Given the PD were incapable of guaranteeing even their own votes, it seemed obvious that any PD candidate, irrespective of their merits, was destined to fail. That prompted an increasingly desperate search for a "unifying" candidate who might also prove acceptable to the People of Freedom (PDL) party of media tycoon and former prime minister Silvio Berlusconi.

In the end, the PD opted to persuade President Napolitano to stay on in office (presumably for limited period of time) for two obvious reasons.

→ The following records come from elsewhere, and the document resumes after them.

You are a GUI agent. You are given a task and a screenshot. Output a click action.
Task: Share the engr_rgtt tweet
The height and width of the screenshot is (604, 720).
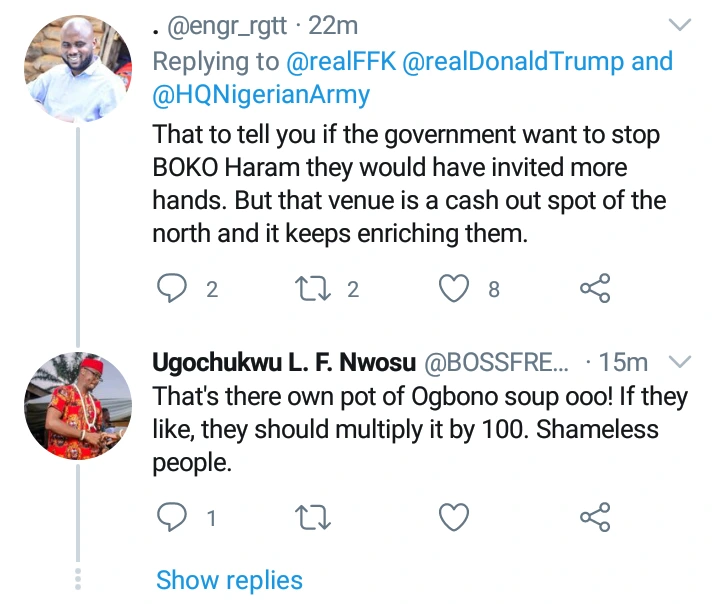(595, 289)
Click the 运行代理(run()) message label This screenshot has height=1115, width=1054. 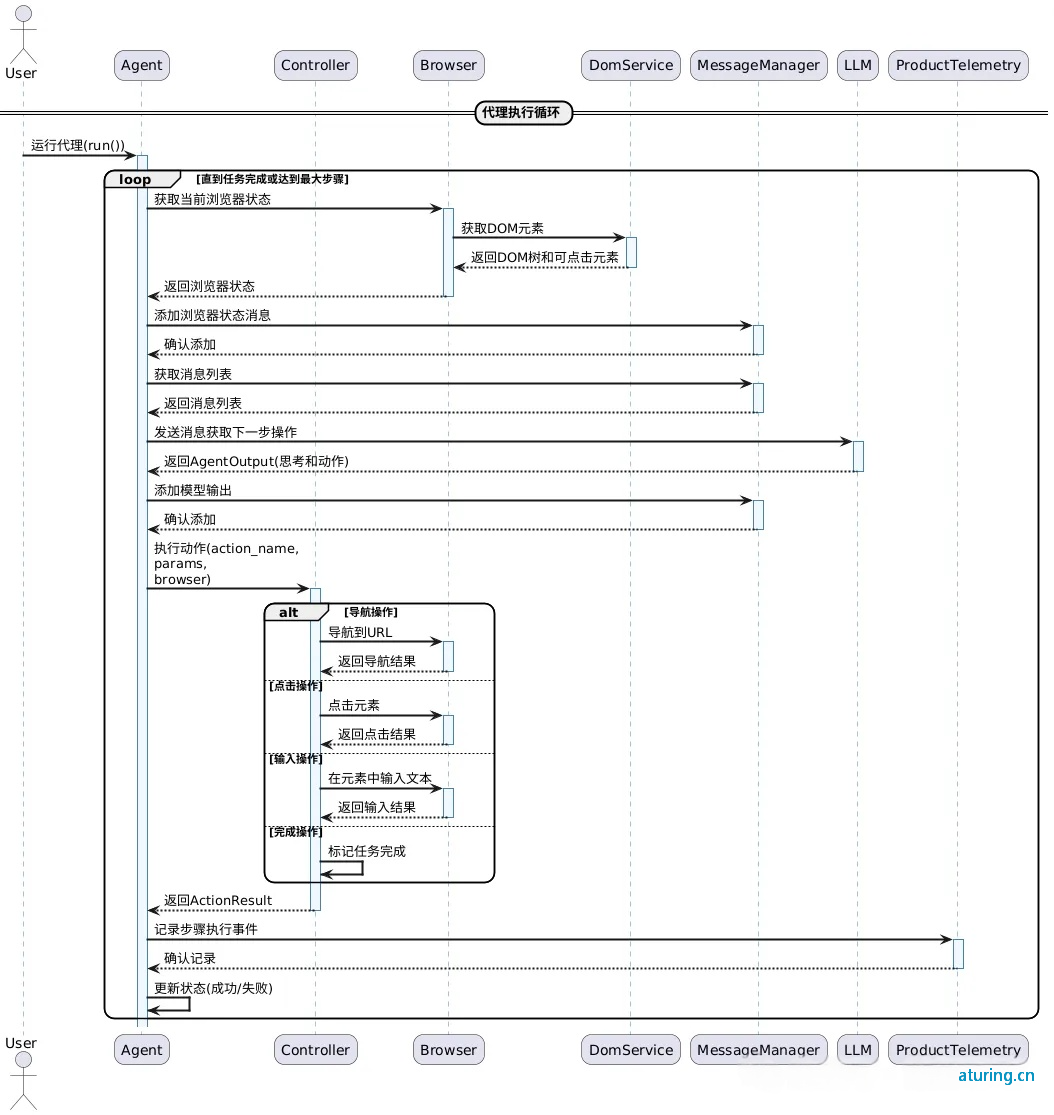point(78,146)
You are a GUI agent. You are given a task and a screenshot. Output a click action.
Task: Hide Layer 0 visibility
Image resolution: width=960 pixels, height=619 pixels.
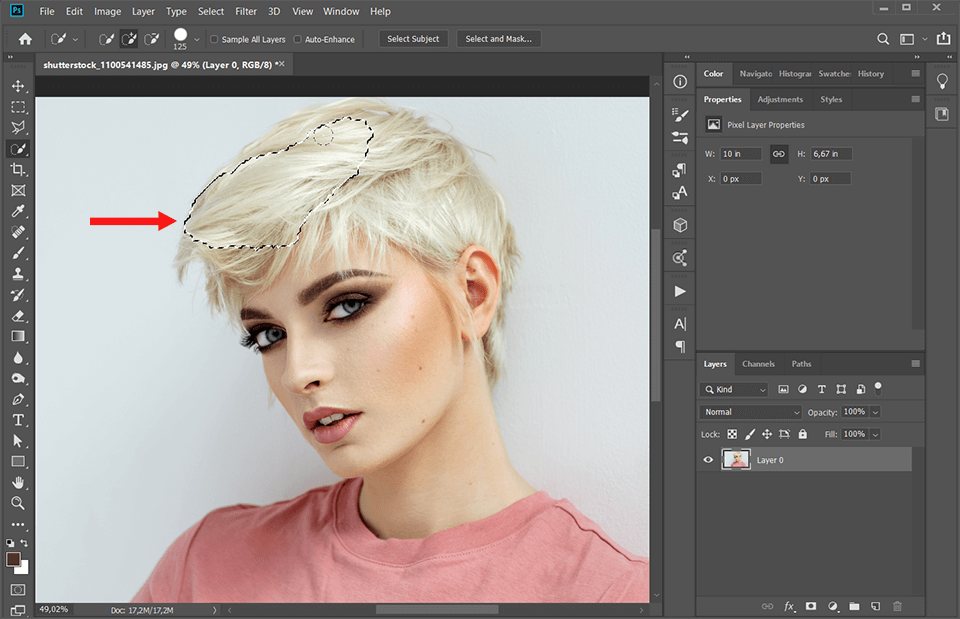click(708, 459)
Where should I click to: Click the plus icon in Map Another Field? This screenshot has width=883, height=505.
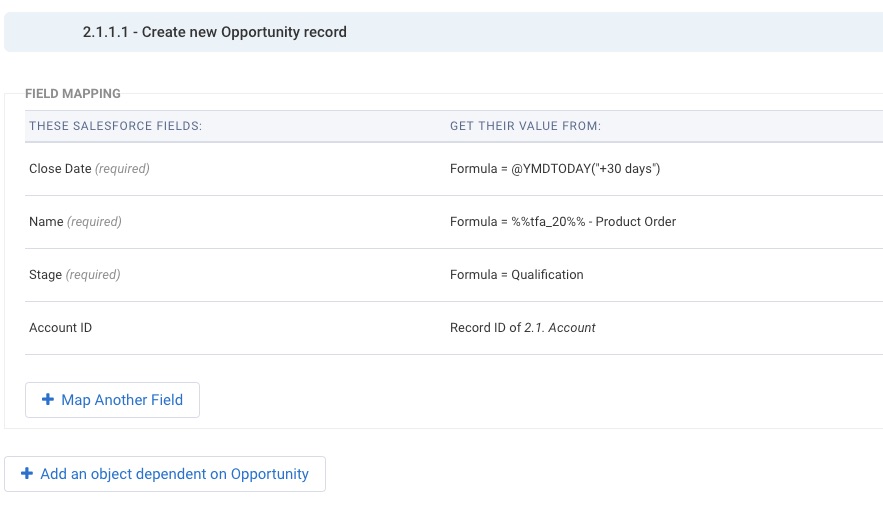[48, 399]
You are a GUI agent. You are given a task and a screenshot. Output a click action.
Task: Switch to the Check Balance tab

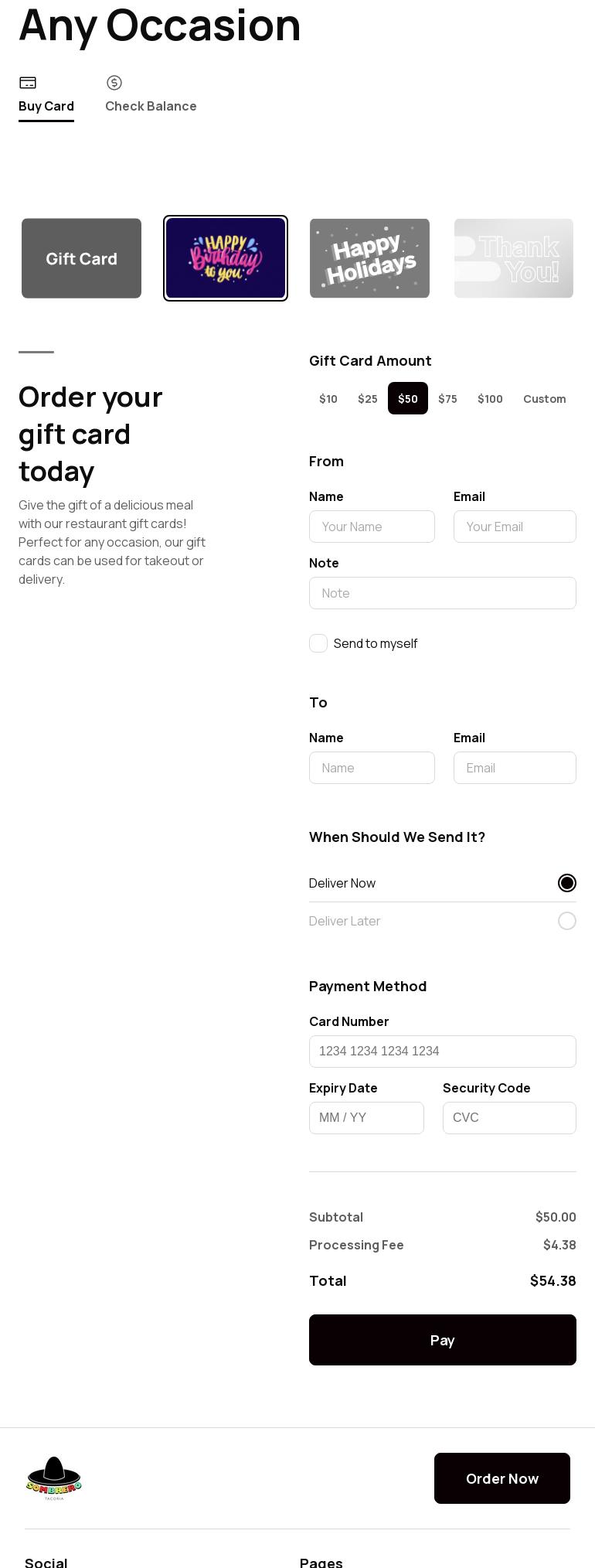point(151,106)
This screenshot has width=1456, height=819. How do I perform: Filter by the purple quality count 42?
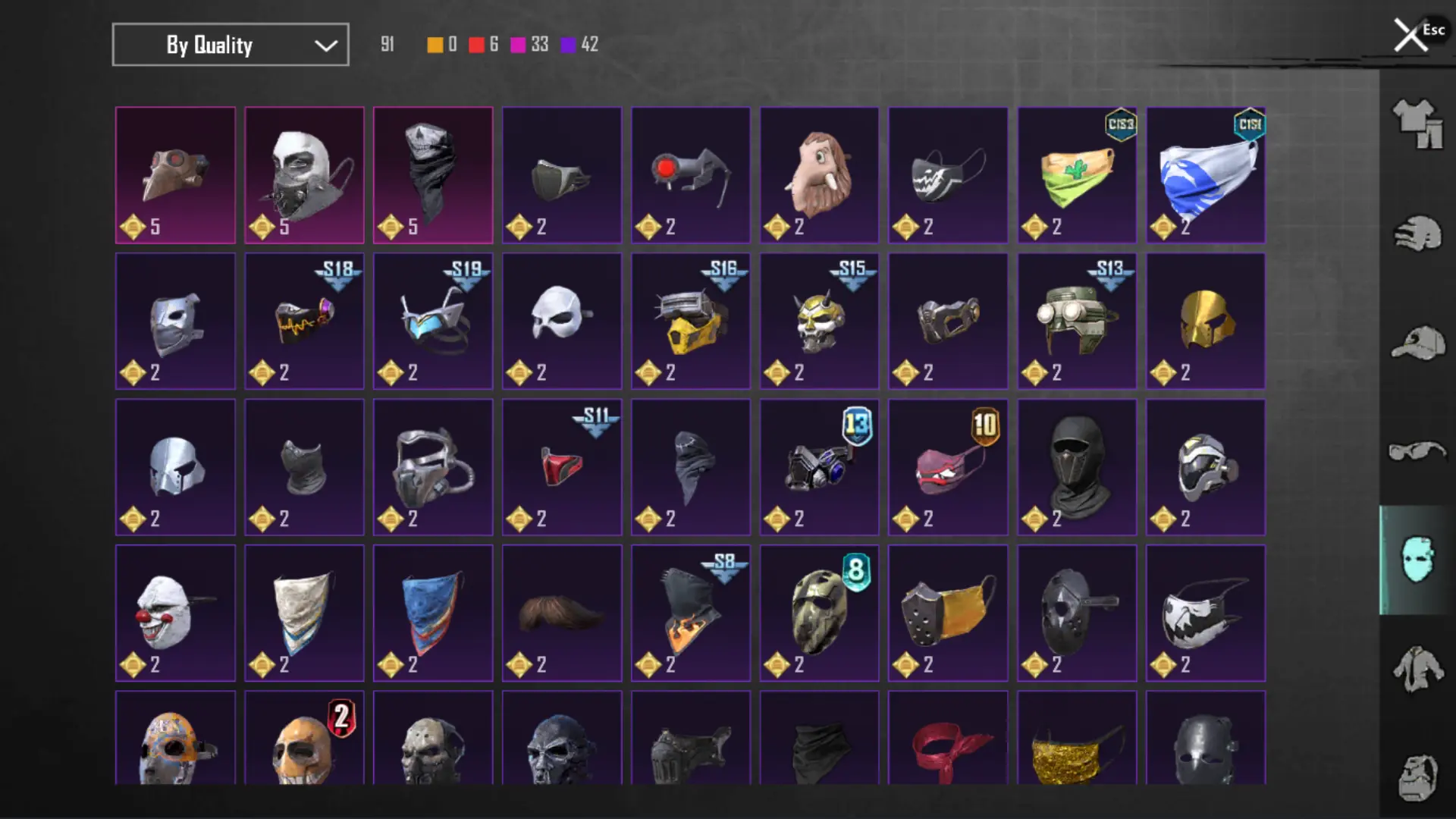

Firstly, his international profile is one of an experienced leader who guarantees Italian stability in a time of euro-land crisis, and secondly, despite his own centre-left background and occasional tensions with the centre-right during the last seven years, the PDL are still willing to work with him.

Many commentators argue that President Napolitano’s re-election may facilitate the formation of a new government, based on some form of PD-PDL co-operation, if not exactly a cross party “Grand” coalition along German lines.

The election of President Napolitano today, as well as the likelihood that this is a preamble to the formation of a PD-PDL executive, has inevitably prompted bitter criticism from the third major force on the current Italian political scene, namely the M5S protest movement.

Preferred choice

Even as the ballot was ongoing in parliament yesterday afternoon, M5S supporters were outside, angrily shouting “Rodotà, Rodotà” in reference to their preferred choice, constitutionalist Stefano Rodotà.

As various deputies and senators from other formations exited from parliament, the protestors screamed abuse at them, calling them “buffoons” and much worse besides.

The charismatic M5S leader, ex-comic Beppe Grillo, is expected to stage a protest outside parliament later tonight, which in the current overheated climate risks developing into a scuffle with the expectedly heavy police presence.

President Napolitano is expected to be formally reappointed very shortly so “consultations” about the formation of a new government can resume. Once reappointed, he also has the right to dissolve parliament, a right that was (constitutionally) denied to him during the last months of his current mandate.

Difficult Italian presidential elections are nothing new. In 1971, it took 16 days and 23 votes to elect president Giovanni Leone. President Napolitano himself was not an agreed cross-party candidate seven years ago, but rather was elected almost exclusively by the centre-left.

If to some extent President Napolitano has saved the PD “bacon”, it remains clear that centre-right leader Silvio Berlusconi has emerged strengthened from this election, if only because of his opponents’ manifest shortcomings.

The last three days in parliament, too, seem to provide incontrovertible proof that Italian democracy, ailing from a disease perhaps first contracted in 1946-48, is in bad need of a stint in intensive care.